[[ EXTRACT PROVIDED, beginning ]]

This outpatient procedure, performed under general or regional anesthesia, repositions the ulnar nerve to prevent it from sliding against or becoming pinched by the medial epicondyle (the bony bump on the inner side of the elbow).
Ulnar nerve entrapment is the second most frequent entrapment neuropathy in the upper extremity. Because of the anatomic arrangement of structures, the area around the elbow is the most common area for entrapment. The wrist at the Guyon canal is the second most common area of entrapment.
Because of the anatomic positioning of the ulnar nerve, it is subject to entrapment and injury by a wide variety of causes. It is the second most common entrapment neuropathy in the upper extremity (the first being the median nerve and its branches). Because of its superficial position at the elbow, it is often injured by excessive pressure in this area (leaning on the elbow during work or while driving a car).
The treatment of ulnar neuropathy at the elbow can be conservative (splint devices, physical therapy, rehabilitation) or surgical.
Nonsteroidal anti-inflammatory medications also are useful adjuncts to relieve nerve irritation. Oral vitamin B-6 supplements may be helpful for mild symptoms. This treatment should be carried out for 6-12 weeks, depending on patient response. Surgical intervention is indicated if increasing paresthesias occur despite adequate conservative treatment and at the first sign of motor changes.

[[ EXTRACT PROVIDED, end ]]
[[ GIVEN DATA, beginning ]]

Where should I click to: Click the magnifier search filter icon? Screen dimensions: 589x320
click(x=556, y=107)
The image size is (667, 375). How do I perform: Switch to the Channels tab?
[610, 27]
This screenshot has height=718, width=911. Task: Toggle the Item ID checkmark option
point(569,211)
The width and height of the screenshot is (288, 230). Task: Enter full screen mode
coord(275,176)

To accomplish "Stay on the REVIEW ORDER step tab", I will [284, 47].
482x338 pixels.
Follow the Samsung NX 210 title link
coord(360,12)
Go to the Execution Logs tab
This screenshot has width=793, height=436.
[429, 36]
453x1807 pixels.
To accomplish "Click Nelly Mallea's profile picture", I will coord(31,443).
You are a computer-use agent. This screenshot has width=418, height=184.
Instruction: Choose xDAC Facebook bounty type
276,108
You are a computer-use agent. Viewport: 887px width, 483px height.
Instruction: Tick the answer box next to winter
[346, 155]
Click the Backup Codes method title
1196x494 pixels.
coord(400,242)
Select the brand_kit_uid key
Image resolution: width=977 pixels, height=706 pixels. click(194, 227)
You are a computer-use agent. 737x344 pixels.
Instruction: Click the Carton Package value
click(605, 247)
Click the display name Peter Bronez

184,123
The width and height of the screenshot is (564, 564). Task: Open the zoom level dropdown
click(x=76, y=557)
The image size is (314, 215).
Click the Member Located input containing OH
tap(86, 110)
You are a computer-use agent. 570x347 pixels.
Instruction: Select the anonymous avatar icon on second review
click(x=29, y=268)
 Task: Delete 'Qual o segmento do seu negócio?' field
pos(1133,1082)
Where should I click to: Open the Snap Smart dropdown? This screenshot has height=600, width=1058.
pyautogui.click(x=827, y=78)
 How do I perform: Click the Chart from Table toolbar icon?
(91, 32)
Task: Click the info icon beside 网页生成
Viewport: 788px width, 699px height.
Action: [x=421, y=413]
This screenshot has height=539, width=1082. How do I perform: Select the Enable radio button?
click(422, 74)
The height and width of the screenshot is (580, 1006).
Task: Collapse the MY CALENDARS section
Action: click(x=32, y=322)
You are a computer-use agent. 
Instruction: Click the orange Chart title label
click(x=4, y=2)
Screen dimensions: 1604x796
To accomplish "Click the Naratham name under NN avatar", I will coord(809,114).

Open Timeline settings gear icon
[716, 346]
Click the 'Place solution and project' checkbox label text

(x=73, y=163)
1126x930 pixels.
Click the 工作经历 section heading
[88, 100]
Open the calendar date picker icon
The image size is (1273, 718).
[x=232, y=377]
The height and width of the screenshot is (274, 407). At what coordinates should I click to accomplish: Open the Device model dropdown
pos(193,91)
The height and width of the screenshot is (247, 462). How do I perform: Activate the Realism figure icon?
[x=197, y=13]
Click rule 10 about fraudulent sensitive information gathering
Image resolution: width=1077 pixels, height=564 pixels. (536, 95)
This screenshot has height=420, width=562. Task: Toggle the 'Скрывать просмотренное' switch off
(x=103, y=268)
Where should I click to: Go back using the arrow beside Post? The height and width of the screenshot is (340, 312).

[[ GIVEN DATA, end ]]

• _EXERCISE GOAL_
Write out a portion of the passage on ulnar nerve entrapment word for word, starting with "Ulnar nerve entrapment" and going on through "driving a car).". Rely only on the passage on ulnar nerve entrapment, not the saved entries.

• _TASK OUTPUT_
Ulnar nerve entrapment is the second most frequent entrapment neuropathy in the upper extremity. Because of the anatomic arrangement of structures, the area around the elbow is the most common area for entrapment. The wrist at the Guyon canal is the second most common area of entrapment.
Because of the anatomic positioning of the ulnar nerve, it is subject to entrapment and injury by a wide variety of causes. It is the second most common entrapment neuropathy in the upper extremity (the first being the median nerve and its branches). Because of its superficial position at the elbow, it is often injured by excessive pressure in this area (leaning on the elbow during work or while driving a car).